» PROMPT:
Output all of the entries exactly as they are given.

(Collected data entries)

══════════════════════════════

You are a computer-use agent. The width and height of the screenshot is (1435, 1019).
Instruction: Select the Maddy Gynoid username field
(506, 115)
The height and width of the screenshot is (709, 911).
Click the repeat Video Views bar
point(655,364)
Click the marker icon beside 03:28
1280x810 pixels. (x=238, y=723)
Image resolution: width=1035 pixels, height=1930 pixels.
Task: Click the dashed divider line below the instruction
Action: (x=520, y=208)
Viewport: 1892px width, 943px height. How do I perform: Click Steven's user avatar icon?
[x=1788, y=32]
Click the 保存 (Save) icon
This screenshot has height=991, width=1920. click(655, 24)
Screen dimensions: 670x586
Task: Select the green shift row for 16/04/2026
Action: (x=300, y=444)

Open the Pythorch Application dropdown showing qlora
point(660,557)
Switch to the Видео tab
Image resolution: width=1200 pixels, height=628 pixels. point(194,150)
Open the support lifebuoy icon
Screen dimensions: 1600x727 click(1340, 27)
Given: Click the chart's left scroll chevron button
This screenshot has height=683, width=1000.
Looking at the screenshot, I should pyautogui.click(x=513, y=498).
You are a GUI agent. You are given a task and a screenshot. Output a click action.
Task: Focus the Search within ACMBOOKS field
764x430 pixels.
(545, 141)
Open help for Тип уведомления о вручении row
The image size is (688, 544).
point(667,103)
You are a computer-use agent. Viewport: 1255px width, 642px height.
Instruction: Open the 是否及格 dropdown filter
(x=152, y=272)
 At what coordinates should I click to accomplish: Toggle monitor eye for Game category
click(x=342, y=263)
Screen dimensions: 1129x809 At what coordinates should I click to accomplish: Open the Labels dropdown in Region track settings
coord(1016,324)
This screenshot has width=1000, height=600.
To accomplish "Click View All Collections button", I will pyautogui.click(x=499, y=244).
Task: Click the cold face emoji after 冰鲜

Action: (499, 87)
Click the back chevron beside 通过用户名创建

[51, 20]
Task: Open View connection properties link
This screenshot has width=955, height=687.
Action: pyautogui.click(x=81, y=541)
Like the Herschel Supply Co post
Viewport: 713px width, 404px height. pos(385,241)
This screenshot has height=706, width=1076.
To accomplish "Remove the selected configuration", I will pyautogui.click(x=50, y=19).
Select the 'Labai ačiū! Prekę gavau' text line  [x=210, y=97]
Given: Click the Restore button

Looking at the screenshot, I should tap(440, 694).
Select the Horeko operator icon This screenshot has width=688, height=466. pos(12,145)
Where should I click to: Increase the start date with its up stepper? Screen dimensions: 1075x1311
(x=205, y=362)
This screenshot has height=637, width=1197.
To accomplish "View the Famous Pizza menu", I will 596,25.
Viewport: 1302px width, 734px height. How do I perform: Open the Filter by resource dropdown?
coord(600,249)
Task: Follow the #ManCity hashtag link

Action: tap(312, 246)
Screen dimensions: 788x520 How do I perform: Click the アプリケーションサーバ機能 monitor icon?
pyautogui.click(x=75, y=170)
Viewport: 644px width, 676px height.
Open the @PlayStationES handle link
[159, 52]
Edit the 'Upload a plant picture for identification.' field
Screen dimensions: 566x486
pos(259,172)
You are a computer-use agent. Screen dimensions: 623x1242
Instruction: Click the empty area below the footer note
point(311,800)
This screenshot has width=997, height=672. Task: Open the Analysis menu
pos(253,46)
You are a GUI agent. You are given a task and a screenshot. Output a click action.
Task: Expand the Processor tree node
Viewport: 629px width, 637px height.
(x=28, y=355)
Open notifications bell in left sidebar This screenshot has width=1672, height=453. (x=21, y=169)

══════════════════════════════

» RESPONSE BOX:
You are a computer-use agent. The width and height of the screenshot is (1435, 1019).
Instruction: Select the Maddy Gynoid username field
(506, 115)
The height and width of the screenshot is (709, 911).
Click the repeat Video Views bar
point(655,364)
Click the marker icon beside 03:28
1280x810 pixels. (x=238, y=723)
Image resolution: width=1035 pixels, height=1930 pixels.
Task: Click the dashed divider line below the instruction
Action: (x=520, y=208)
Viewport: 1892px width, 943px height. How do I perform: Click Steven's user avatar icon?
[x=1788, y=32]
Click the 保存 (Save) icon
This screenshot has height=991, width=1920. click(655, 24)
Screen dimensions: 670x586
Task: Select the green shift row for 16/04/2026
Action: (x=300, y=444)

Open the Pythorch Application dropdown showing qlora
point(660,557)
Switch to the Видео tab
Image resolution: width=1200 pixels, height=628 pixels. point(194,150)
Open the support lifebuoy icon
Screen dimensions: 1600x727 click(1340, 27)
Given: Click the chart's left scroll chevron button
This screenshot has height=683, width=1000.
Looking at the screenshot, I should pyautogui.click(x=513, y=498).
You are a GUI agent. You are given a task and a screenshot. Output a click action.
Task: Focus the Search within ACMBOOKS field
764x430 pixels.
(545, 141)
Open help for Тип уведомления о вручении row
The image size is (688, 544).
point(667,103)
You are a computer-use agent. Viewport: 1255px width, 642px height.
Instruction: Open the 是否及格 dropdown filter
(x=152, y=272)
 At what coordinates should I click to accomplish: Toggle monitor eye for Game category
click(x=342, y=263)
Screen dimensions: 1129x809 At what coordinates should I click to accomplish: Open the Labels dropdown in Region track settings
coord(1016,324)
This screenshot has width=1000, height=600.
To accomplish "Click View All Collections button", I will pyautogui.click(x=499, y=244).
Task: Click the cold face emoji after 冰鲜

Action: (499, 87)
Click the back chevron beside 通过用户名创建

[51, 20]
Task: Open View connection properties link
This screenshot has width=955, height=687.
Action: pyautogui.click(x=81, y=541)
Like the Herschel Supply Co post
Viewport: 713px width, 404px height. pos(385,241)
This screenshot has height=706, width=1076.
To accomplish "Remove the selected configuration", I will pyautogui.click(x=50, y=19).
Select the 'Labai ačiū! Prekę gavau' text line  [x=210, y=97]
Given: Click the Restore button

Looking at the screenshot, I should tap(440, 694).
Select the Horeko operator icon This screenshot has width=688, height=466. pos(12,145)
Where should I click to: Increase the start date with its up stepper? Screen dimensions: 1075x1311
(x=205, y=362)
This screenshot has height=637, width=1197.
To accomplish "View the Famous Pizza menu", I will 596,25.
Viewport: 1302px width, 734px height. How do I perform: Open the Filter by resource dropdown?
coord(600,249)
Task: Follow the #ManCity hashtag link

Action: tap(312, 246)
Screen dimensions: 788x520 How do I perform: Click the アプリケーションサーバ機能 monitor icon?
pyautogui.click(x=75, y=170)
Viewport: 644px width, 676px height.
Open the @PlayStationES handle link
[159, 52]
Edit the 'Upload a plant picture for identification.' field
Screen dimensions: 566x486
pos(259,172)
You are a computer-use agent. Screen dimensions: 623x1242
Instruction: Click the empty area below the footer note
point(311,800)
This screenshot has width=997, height=672. Task: Open the Analysis menu
pos(253,46)
You are a GUI agent. You are given a task and a screenshot. Output a click action.
Task: Expand the Processor tree node
Viewport: 629px width, 637px height.
(x=28, y=355)
Open notifications bell in left sidebar This screenshot has width=1672, height=453. (x=21, y=169)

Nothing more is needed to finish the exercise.